Review:

This isn’t about mobile phones any more. Karen McGrane has written a book about making your content work on every device with internet access—Create Once, Publish Everywhere, as NPR saysContent Strategy for Mobile describes a strategy for gradually abstracting content away from presentation (there’s a parallel here to the web standards movement of the 2000s and the separation of markup and style) and suggests that you start by making a business case for mobile content. Anyone in charge of a content-based website should read this.

Highlights

Many content management systems look like a database got drunk and vomited all over the interface (fig 3.14).
If there’s one thing we should have learned from the web, it’s that user behavior evolves more quickly than businesses realize. User expectations evolve and move forward, and only later do organizations hurry to catch up.

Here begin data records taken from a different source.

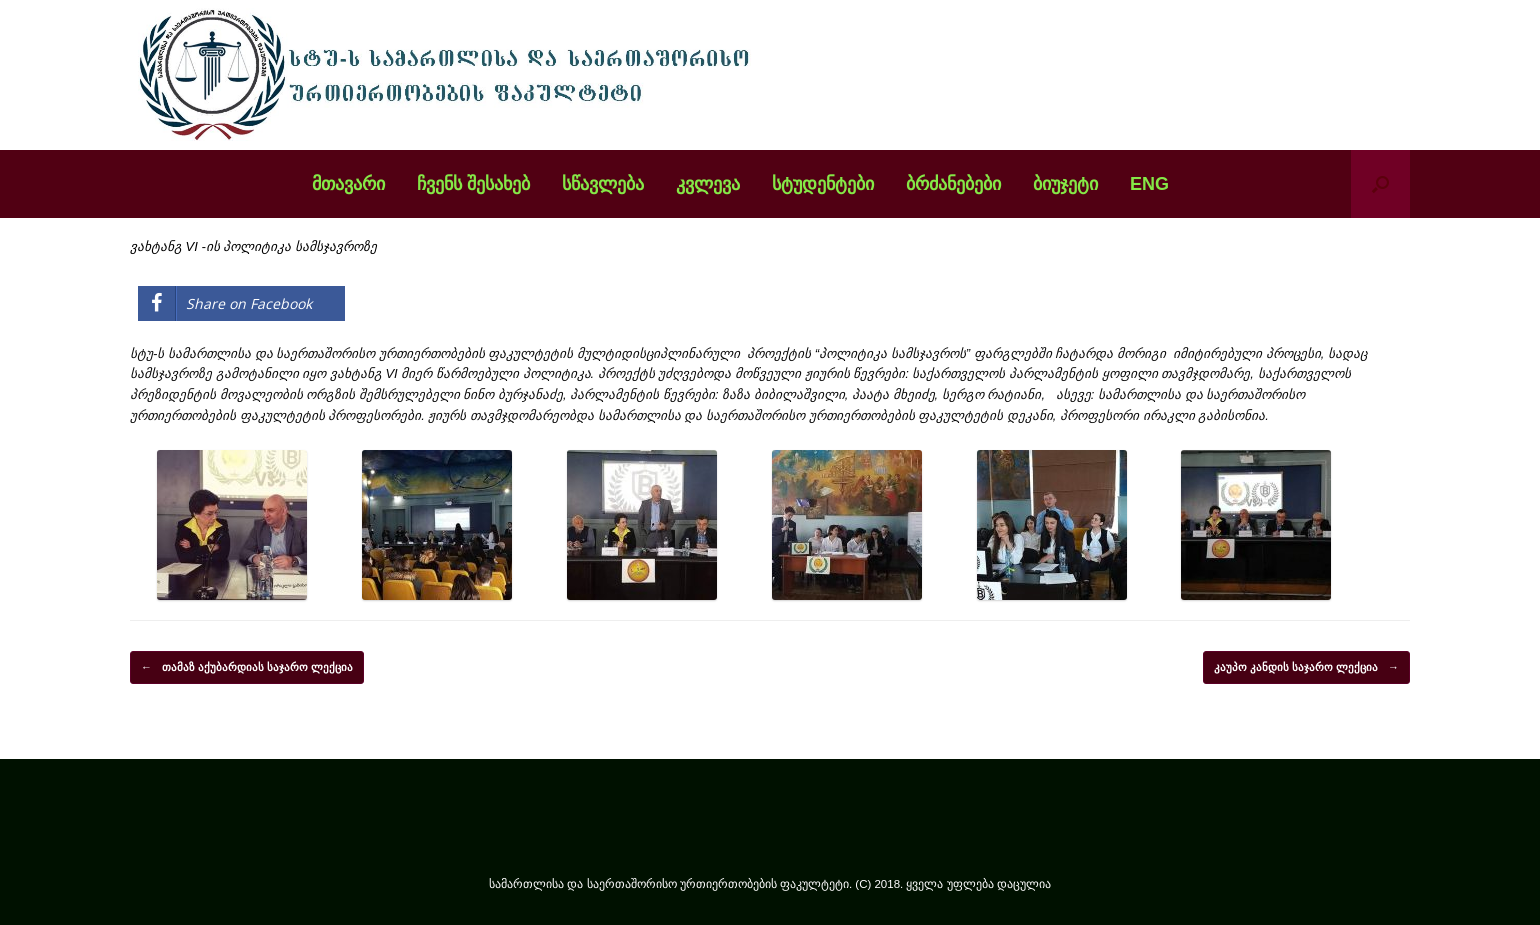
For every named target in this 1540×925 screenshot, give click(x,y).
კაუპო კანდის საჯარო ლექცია (1306, 668)
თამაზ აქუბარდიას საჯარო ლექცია (247, 668)
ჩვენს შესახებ (473, 184)
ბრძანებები (953, 184)
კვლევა (708, 184)
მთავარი (348, 184)
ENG (1149, 184)
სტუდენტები (823, 184)
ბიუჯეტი (1065, 184)
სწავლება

If you’re wondering if you’re going to need to invest in getting your content on mobile, quit hoping you won’t have to. Your customers are already there.
Many times, we encode structural information merely through styling. Data like author names or movie titles or calendar dates get pasted into the body of the text, perhaps formatted in bold or italics. But just because those text elements have been styled visually doesn’t mean you can do anything with them. If that metadata were called out separately—stored in a unique field in the database, or marked up with semantic tags that describe what the content means (rather than just how it should be styled)—it would be more useful and more actionable.